Accueillir aujourd’hui le Prince de la Paix en Terre Sainte
Vera Baboun et Mgr Shomali, évêque auxiliaire de Jérusalem, lâchant des colombes en signe d’espérance pour qu’advienne la paix en Terre Sainte.
Noël est toujours associé à la joie, aux lumières, à la chaleur de la famille qui naissent de la bonne nouvelle de l’Incarnation, d’un Dieu qui devient comme nous pour nous sauver. Et en Terre sainte, où cela s’est concrètement produit, les jours de fête prennent une densité et une responsabilité toute particulières.
Dans son message de Noël, le Patriarche latin de Jérusalem et Grand Prieur de l’Ordre, Mgr. Fouad Twal, a lancé un appel pour que les résolutions internationales soient respectées en Terre sainte et que les dirigeants politiques des deux parties écoutent la voix des peuples qui demandent la paix. Il ne manque pas de se référer clairement à la triste situation qui afflige tout le Moyen-Orient et n’hésite pas à demander d’une voix ferme la conversion de ceux qui favorisent l’instabilité avec le commerce des armes. La réponse de l’Église en ce moment difficile, dit Mgr. Twal, est justement le Jubilé de la Miséricorde. Il a lancé une invitation particulière à son diocèse: que chaque paroisse éteigne «pendant 5 minutes les lumières de l’arbre de Noël, en signe de solidarité avec toutes les victimes de la violence et du terrorisme. De même, – a-t-il ajouté –, la messe de Noël sera offerte aux victimes et à leurs familles, pour qu’ils puissent reprendre courage et participer de la joie et de la paix de Noël».
La voix de la première femme maire de Bethléem, la catholique Vera Baboun, fait écho à celle du Patriarche. Celle-ci nous a accordé, quelques jours avant Noël, une longue interview, dans laquelle elle raconte l’atmosphère qui se respire aujourd’hui dans la ville qui a vu naître le Sauveur. Vous en trouverez ci-dessous un bref extrait.

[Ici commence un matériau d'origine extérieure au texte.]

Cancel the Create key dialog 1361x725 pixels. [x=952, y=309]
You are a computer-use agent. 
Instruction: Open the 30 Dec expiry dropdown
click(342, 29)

Madame le Maire, quelle est la situation aujourd’hui à Bethléem en ce qui concerne la vie quotidienne de ses citoyens et, en particulier, des communautés catholiques? La communauté catholique fait partie de la communauté tout entière. Ce qui se passe à Bethléem concerne la population catholique de la même façon que le reste de la population. Cette ville est en ce moment isolée de Jérusalem et les fidèles de Bethléem peuvent difficilement aller prier au Saint-Sépulcre. Il est plus facile d’aller au Saint-Sépulcre pour quelqu’un qui arrive d’Europe ou d’Amérique que pour un jeune homme de 21 ans de Bethléem.
Etant donnée l’absence de paix, je dois affronter beaucoup de situations compliquées en tant que maire. Dans la mesure où 82% du Gouvernorat de Bethléem se trouve dans la zone C, et se trouve donc contrôlé par l’administration et par le système de sécurité israéliens, l’exercice de mon autorité est un défi incroyable.
Vous êtes la première femme maire de Bethléem, que pouvez-vous nous dire du rôle que jouent les femmes dans la société palestinienne et de la relation entre les femmes musulmanes et chrétiennes au service de la paix sur cette terre?
Les femmes en Palestine, qu’elles soient chrétiennes ou musulmanes, sont confrontées aux mêmes défis, aux mêmes restrictions et au même taux de chômage. Qu’elles soient chrétiennes ou musulmanes, ce sont les mères des victimes, les mères des jeunes au chômage, les épouses des hommes au chômage et des victimes. Elles sont elles-mêmes au chômage, et victimes. Elles souffrent donc doublement.
Voudriez-vous partager une pensée finale?
La vie est faite de voix et pour opérer un changement, il faut une voix courageuse et fidèle qui dise la vérité. Je sais que, en tant que chrétiens, notre Seigneur Jésus nous a enseigné que si l’on n’est pas capable de dire la vérité, il vaut mieux se taire. Etant donné que nous sommes confrontés à la réalité de Bethléem et que nous voyons ce qui se produit ici en Palestine, je demande à ce que toutes les voix sincères disent la vérité sans crainte: Bethléem, ville de la paix, n’est pas en paix, et c’est un immense malheur.